Met de officier van justitie is de rechtbank van oordeel dat het dossier onvoldoende aanknopingspunten bevat om tot een bewezenverklaring van het primair tenlastegelegde feit te komen. De rechtbank acht, in tegenstelling tot de officier van justitie, het subsidiair tenlastegelegde evenmin bewezen, zodat verdachte ook daarvan moet worden vrijgesproken.

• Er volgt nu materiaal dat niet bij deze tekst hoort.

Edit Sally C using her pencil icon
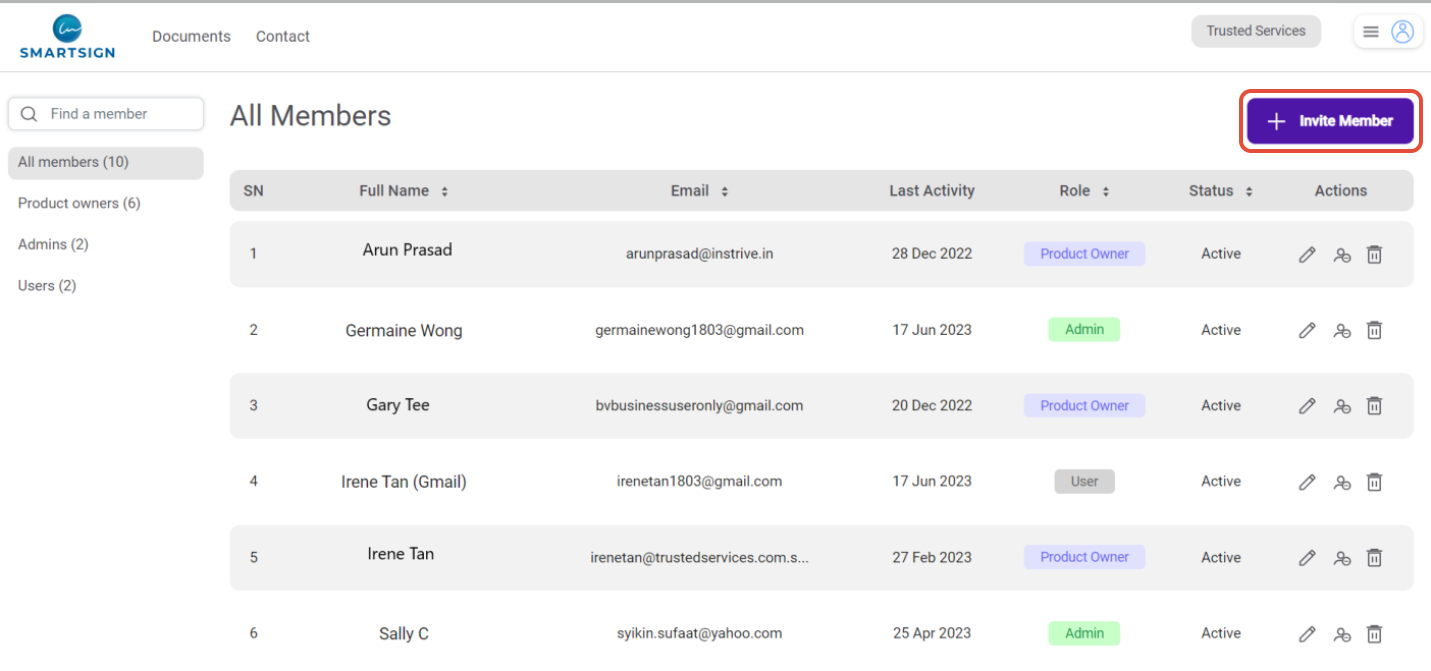 pos(1307,633)
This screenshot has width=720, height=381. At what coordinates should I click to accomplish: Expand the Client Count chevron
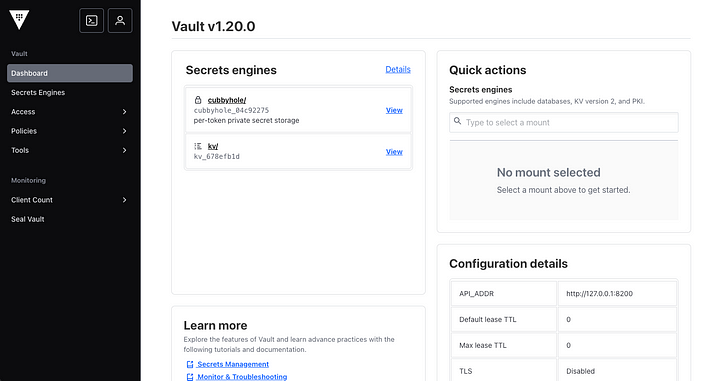point(124,200)
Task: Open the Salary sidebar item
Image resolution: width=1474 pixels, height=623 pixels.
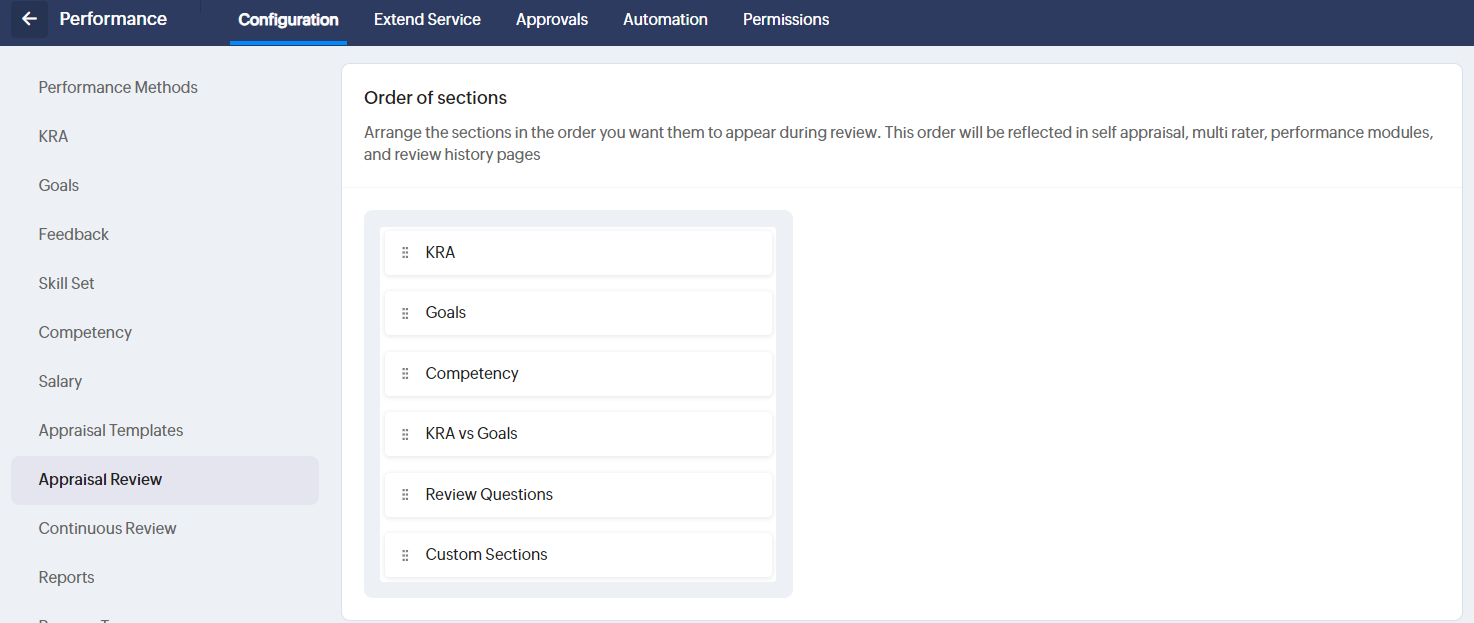Action: click(60, 381)
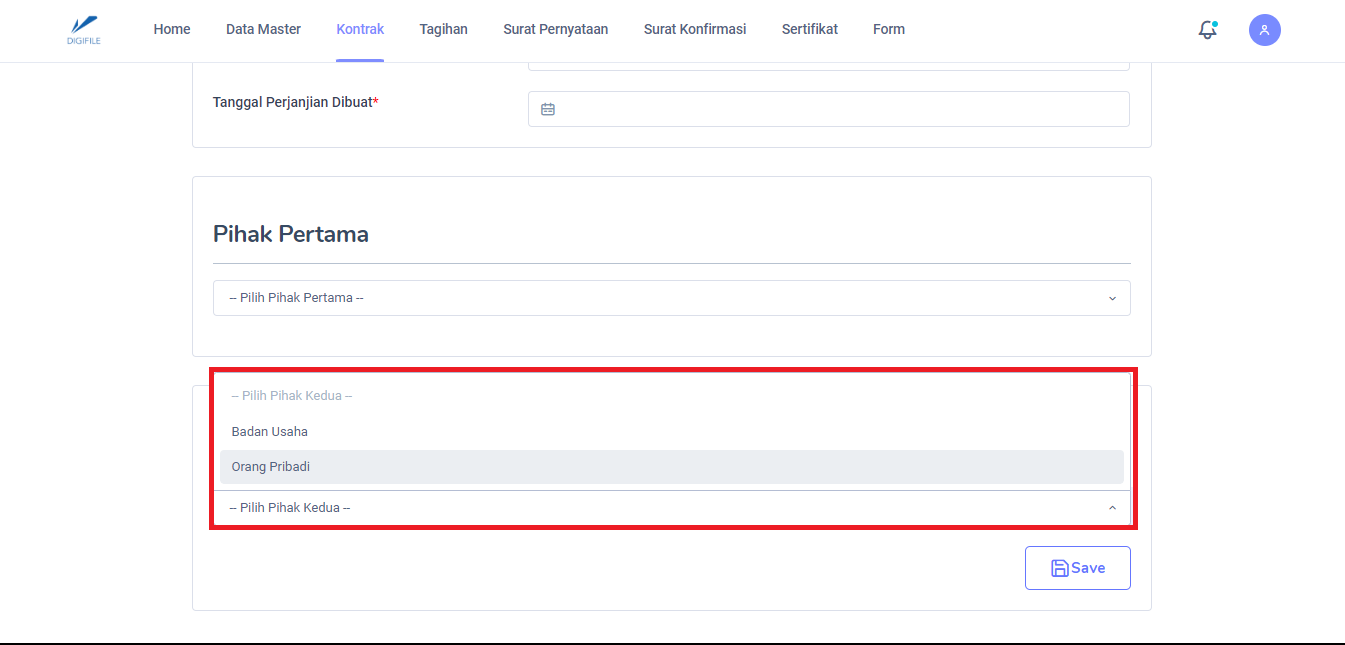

Het dossier bevat onvoldoende bewijs om de rechtbank tot de overtuiging te brengen dat verdachte, al dan niet samen met een ander, de slagroompatronen heeft verworven en/of voorhanden heeft gehad, terwijl hij wist of redelijkerwijs moest vermoeden dat het door misdrijf verkregen goederen betrof. Verdachte heeft voor het eerst op de zitting verklaard dat hij te goeder trouw [naam 1] , die de slagroompatronen zou hebben aangeboden, heeft geholpen met de verkoop van de slagroompatronen. Verdachte zou [naam 1] op straat zijn tegengekomen en [naam 1] zou hem hebben gevraagd of hij wist waar hij de patronen kon verkopen. Verdachte heeft vervolgens voorgesteld de slagroompatronen te verkopen aan een hem bekende winkel in Amsterdam, Buddha’s Souvenir Shop. Verdachte zegt geen verdere gegevens van [naam 1] te hebben, maar wel dat die geregistreerd was bij de Kamer van Koophandel. De rechtbank stelt op basis van het dossier vast dat verdachte in de tenlastegelegde periode drie keer in Buddha’s Souvenir Shop is geweest, namelijk bij de verkoop en aflevering van de slagroompatronen op respectievelijk 2 en 3 januari 2020 en bij het afgeven van de factuur op 11 januari 2020, een dag nadat de slagroompatronen in beslag zijn genomen. Hoewel deze gang van zaken, mede gelet op de grote partij slagroompatronen die kort daarvoor waren gestolen, op zijn minst opmerkelijk te noemen is, biedt het dossier onvoldoende concrete aanknopingspunten voor een nauwe en bewuste samenwerking tussen verdachte en deze andere persoon bij (schuld- dan wel opzet) heling van de slagroompatronen. Immers kan de rechtbank op basis van het dossier niet vaststellen dat verdachte er niet gerechtvaardigd op mocht vertrouwen dat deze [naam 1] te goeder trouw handelde. De enkele omstandigheid dat de slagroompatronen buiten de reguliere verkoopkanalen werden aangeboden is daarvoor onvoldoende. De rechtbank kan ook niet vaststellen of en, zo ja, hoe verdachte zich heeft gemengd in de daadwerkelijke totstandkoming van, en eventuele afwijkende prijsafspraken bij, de verkoop van de slagroompatronen, die hij later voorhanden heeft gekregen bij aflevering.
Vorderingen van de benadeelde partij Optima Trade BV en Ak horeca groothandel
De verdachte wordt niet schuldig verklaard ter zake van het tenlastegelegde handelen waardoor de gestelde schade zou zijn veroorzaakt. De benadeelde partijen Optima Trade B.V. en Ak horeca groothandel zijn daarom niet-ontvankelijk in hun vorderingen. De benadeelde partijen kunnen vorderingen bij de burgerlijke rechter aanbrengen.

5.Beslissing

De rechtbank komt op grond van het voorgaande tot de volgende beslissing.
Verklaart het ten laste gelegde niet bewezen en spreekt verdachte daarvan vrij.
Verklaart de benadeelde partijen Optima Trade BV en Ak horeca groothandel niet- ontvankelijk in hun vorderingen.
Dit vonnis is gewezen door
mr. O.P.M. Fruytier, voorzitter,
mrs. J. Thomas en C. Huizing-Bruil, rechters,
in tegenwoordigheid van mr. L.M. Nieuwenhuijs, griffier,
en uitgesproken op de openbare terechtzitting van deze rechtbank van 6 maart 2020.